• **Problems to solve**
[A] In the text on the rat miRNA toxicity study, what platform was used to profile the RNA extracted from the liver?
[B] Say whether each statement agrees with the text on the rat miRNA toxicity study, answering yes or no and quoting the deciding words: (i) The phenobarbital study ran for 14 days. (ii) Obvious statistically significant microarray responses appeared during the first 7 days of treatment. (iii) The miRNA "fingerprint" can be detected before tumours develop in the treated animals.
[C] Summarize the text on the rat miRNA toxicity study in two sentences.
:: Text segment ::
Further, a 14-day rat oral toxicity study was conducted to investigate whether the tumour promoter phenobarbital elicits miRNA-related effects in a temporal and dose-dependent manner. Again, total RNA was extracted from the liver, labelled and profiled using the Agilent microRNA microarray platform. While there were no obvious statistically significant microarray responses during the first 7 days of treatment, within 14 days, clustering could be observed and a distinct dose-related time-dependent effect on the miRNA expression profiles could be shown (Koufaris et al, 2013). In summary, the mentioned 90-day and 14-day studies suggest that both genotoxic and epigenetic carcinogens can dysregulate miRNA expression to produce a ‘fingerprint’ that can be detected long before tumours develop in the treated animals. This miRNA ‘fingerprint’ appears to be compound, dose and temporally regulated, and details of the miRNA ‘fingerprint’ may offer insight into potential MoAs. Consequently, the concept that miRNAs are biomarkers of toxicity such as chemical-induced carcinogenesis is highly attractive and offers the potential of translational biomarkers of progression of the disease (Koufaris et al, 2013; Gooderham and Koufaris, 2014).
:::
:: Data under study ::
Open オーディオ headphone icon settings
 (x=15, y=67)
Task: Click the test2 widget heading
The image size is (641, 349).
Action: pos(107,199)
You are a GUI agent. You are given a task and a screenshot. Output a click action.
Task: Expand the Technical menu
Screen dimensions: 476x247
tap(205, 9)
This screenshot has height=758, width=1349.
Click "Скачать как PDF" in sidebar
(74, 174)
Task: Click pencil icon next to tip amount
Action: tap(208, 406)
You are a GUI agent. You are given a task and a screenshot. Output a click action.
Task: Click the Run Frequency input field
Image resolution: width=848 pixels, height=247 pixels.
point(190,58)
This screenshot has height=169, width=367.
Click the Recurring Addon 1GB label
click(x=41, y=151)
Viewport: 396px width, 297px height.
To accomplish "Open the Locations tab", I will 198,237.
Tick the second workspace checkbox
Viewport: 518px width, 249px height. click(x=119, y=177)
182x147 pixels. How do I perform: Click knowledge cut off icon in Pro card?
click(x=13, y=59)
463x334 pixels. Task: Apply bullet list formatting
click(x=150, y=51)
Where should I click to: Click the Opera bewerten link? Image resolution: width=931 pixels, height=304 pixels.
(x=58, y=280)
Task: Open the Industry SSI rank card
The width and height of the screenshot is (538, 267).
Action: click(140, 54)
:::
• **Your written answers**
[A] The Agilent microRNA microarray platform.

[B]
(i) Yes: "a 14-day rat oral toxicity study"
(ii) No: "there were no obvious statistically significant microarray responses during the first 7 days of treatment"
(iii) Yes: "can be detected long before tumours develop in the treated animals"

[C] A 14-day rat study of the tumour promoter phenobarbital showed no obvious significant miRNA responses in the first 7 days, but by 14 days it showed a distinct dose-related, time-dependent effect on liver miRNA expression profiles. Together with a 90-day study, these results suggest that genotoxic and epigenetic carcinogens can produce a miRNA "fingerprint" detectable long before tumours develop, which makes miRNAs attractive as biomarkers of toxicity such as chemical-induced carcinogenesis.